- _Extract_
------------------------------

Ireland ‘resilient’ enough to cope with cost of Covid-19, says Moody’s

Ratings agency predicts State’s borrowing capacity should hold up if crisis is short-lived

Moody’s predicts that the Covid-19 impact here will be cushioned by the tech- and drug-heavy nature of much the multinational investment. Photograph: Bloomberg

Moody’s predicts that the Covid-19 impact here will be cushioned by the tech- and drug-heavy nature of much the multinational investment. Photograph: Bloomberg

 

The Republic’s credit profile is “resilient” enough to withstand the cost of Covid-19, according to global ratings agency Moody’s as it predicted the economy could contract this year by as little as 1.6 per cent.

The agency, which had previously predicted economic growth of 3.3 per cent of gross domestic product (GDP), said the State’s A2-rated borrowing capacity should hold up as long as the crisis is relatively short-lived.

In a note to bond investors, Moody’s highlighted that Ireland had so far announced €6.7 billion worth of measures to fight the economic impact of Covid-19, including wage subsidies and illness payments.

“The fiscal measures will help cushion the economic impact of the near-lockdown situation and the slowdown in global growth,” said Sarah Carlson, its lead analyst for Ireland.

“Provided that the crisis remains relatively short-lived and growth resumes towards the second half of the year, Ireland’s credit profile should remain relatively resilient to a temporary deterioration in its fiscal and debt metrics.”

International slowdown

The note warned that although the measures announced by the Government will help to reduce some of the economic damage and spur a bounceback, the Republic is still exposed to the international slowdown, particularly in terms of the its reliance on the UK and the United States for investment and to buy Irish exports.

Moody’s also predicted that the impact here would be cushioned by the tech- and drug-heavy nature of much the multinational investment in the Republic.

“We now forecast real GDP to contract 1.6 per cent in 2020, compared with growth of 3.3 per cent previously. Ireland’s industrial mix – particularly the importance of IT and pharmaceuticals – could counterbalance some but not all of the remaining economic disruption.”

Most observers tend to use a form of gross national income and not GDP to measure the Irish economy, as it strips out distortion by multinationals.

Moody’s said the return to a fiscal deficit and the extraordinary spending associated with Covid-19 would “temporarily” halt the State’s attempts to bring down its enormous €215 billion debt burden.

Moody’s believes the State’s deleveraging will resume in 2021. It also predicted that the Government would dip into cash reserves to fund some of the measures and would not have to borrow to pay for all of them.

The agency’s relatively benign assessment of the Covid-19 impact on the State’s finances contrasts with other, gloomier forecasts this week. Financial services firm EY predicted that the economy could shrink by between 7 per cent and 13 per cent this year.

------------------------------

- _Work order_
Set down the Moody's article text on Ireland's credit profile word for word, from "The agency’s relatively" up to and including "cent this year.".

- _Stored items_
------------------------------

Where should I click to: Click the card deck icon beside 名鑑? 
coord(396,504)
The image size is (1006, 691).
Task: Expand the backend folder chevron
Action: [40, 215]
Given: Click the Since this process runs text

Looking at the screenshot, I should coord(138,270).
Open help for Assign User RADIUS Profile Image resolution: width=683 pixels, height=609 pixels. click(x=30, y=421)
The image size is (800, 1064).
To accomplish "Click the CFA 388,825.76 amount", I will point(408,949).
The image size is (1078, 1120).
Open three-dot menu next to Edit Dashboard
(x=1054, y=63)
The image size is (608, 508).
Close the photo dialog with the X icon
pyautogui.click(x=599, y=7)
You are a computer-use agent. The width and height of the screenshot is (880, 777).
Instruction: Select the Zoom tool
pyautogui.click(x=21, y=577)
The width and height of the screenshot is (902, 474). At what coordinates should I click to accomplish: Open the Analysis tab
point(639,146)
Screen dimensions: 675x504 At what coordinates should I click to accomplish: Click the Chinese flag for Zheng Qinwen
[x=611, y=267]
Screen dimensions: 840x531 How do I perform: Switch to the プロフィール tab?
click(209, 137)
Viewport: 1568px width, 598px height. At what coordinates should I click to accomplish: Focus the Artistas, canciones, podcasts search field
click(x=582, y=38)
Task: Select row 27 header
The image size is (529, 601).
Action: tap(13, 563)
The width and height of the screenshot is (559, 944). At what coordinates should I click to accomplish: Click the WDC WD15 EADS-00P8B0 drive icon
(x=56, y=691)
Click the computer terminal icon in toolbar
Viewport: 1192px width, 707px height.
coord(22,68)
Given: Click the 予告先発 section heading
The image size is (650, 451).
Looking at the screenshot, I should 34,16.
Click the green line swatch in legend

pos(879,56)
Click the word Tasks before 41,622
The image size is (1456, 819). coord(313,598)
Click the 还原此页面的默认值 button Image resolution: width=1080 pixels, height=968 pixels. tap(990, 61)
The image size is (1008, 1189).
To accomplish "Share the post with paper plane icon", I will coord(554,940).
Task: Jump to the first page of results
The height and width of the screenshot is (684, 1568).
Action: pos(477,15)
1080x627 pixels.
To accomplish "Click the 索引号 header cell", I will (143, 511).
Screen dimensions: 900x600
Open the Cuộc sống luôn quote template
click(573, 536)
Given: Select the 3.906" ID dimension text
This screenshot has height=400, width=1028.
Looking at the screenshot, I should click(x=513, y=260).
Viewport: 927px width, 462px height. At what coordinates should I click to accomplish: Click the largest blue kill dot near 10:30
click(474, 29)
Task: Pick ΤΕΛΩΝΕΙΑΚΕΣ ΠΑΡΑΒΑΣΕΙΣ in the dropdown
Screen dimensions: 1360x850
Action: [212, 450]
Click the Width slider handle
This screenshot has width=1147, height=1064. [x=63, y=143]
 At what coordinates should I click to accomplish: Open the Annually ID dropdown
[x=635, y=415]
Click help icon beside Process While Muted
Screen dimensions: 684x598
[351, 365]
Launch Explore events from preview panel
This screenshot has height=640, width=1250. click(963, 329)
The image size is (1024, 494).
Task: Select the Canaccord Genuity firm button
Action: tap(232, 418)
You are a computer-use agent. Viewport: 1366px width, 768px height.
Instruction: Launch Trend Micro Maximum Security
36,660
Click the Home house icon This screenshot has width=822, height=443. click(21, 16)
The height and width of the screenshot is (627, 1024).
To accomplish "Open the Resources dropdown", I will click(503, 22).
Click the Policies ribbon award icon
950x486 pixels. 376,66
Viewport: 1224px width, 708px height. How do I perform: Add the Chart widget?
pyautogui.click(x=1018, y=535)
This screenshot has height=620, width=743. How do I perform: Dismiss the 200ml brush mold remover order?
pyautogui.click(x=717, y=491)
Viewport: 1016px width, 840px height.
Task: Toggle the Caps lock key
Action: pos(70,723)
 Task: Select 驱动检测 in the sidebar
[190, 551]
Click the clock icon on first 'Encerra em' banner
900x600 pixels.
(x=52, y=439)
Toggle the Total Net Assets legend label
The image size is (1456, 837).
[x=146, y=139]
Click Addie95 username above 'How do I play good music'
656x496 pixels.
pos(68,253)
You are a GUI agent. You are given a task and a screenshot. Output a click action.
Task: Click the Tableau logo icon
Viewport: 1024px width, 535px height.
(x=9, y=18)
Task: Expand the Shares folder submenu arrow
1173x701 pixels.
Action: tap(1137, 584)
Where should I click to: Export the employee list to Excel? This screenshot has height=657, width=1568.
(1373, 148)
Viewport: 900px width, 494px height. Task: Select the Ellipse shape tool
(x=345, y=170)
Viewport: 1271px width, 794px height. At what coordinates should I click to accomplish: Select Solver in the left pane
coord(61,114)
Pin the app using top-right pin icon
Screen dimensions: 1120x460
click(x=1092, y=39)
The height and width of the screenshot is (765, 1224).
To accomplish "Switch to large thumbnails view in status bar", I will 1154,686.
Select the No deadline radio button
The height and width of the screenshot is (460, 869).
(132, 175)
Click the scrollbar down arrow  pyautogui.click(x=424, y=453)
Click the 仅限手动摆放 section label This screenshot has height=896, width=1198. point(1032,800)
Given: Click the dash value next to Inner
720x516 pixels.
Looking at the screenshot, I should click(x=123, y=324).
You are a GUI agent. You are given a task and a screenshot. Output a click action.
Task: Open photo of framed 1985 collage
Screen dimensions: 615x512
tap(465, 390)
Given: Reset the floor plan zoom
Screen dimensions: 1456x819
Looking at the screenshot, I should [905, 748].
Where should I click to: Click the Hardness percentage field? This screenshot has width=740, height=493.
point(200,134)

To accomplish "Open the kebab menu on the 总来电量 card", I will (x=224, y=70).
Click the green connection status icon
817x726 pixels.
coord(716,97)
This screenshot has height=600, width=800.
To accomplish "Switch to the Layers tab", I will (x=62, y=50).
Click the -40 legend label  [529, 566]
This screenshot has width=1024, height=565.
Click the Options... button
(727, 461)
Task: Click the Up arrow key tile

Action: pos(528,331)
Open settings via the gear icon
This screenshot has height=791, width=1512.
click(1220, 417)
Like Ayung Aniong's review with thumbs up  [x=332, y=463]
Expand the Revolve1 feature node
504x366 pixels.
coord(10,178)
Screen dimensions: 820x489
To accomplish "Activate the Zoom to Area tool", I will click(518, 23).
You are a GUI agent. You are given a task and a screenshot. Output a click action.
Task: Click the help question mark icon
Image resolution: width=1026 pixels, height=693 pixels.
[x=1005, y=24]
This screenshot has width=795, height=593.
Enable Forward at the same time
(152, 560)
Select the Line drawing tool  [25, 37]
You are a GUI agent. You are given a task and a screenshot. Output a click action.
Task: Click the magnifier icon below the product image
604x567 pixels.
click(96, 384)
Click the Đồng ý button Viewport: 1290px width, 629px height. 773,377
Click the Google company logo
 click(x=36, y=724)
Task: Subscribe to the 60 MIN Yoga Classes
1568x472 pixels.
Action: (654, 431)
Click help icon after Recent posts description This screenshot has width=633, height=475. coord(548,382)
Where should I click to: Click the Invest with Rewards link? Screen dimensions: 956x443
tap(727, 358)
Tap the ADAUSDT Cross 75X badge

------------------------------

- _Written solution_
The agency’s relatively benign assessment of the Covid-19 impact on the State’s finances contrasts with other, gloomier forecasts this week. Financial services firm EY predicted that the economy could shrink by between 7 per cent and 13 per cent this year.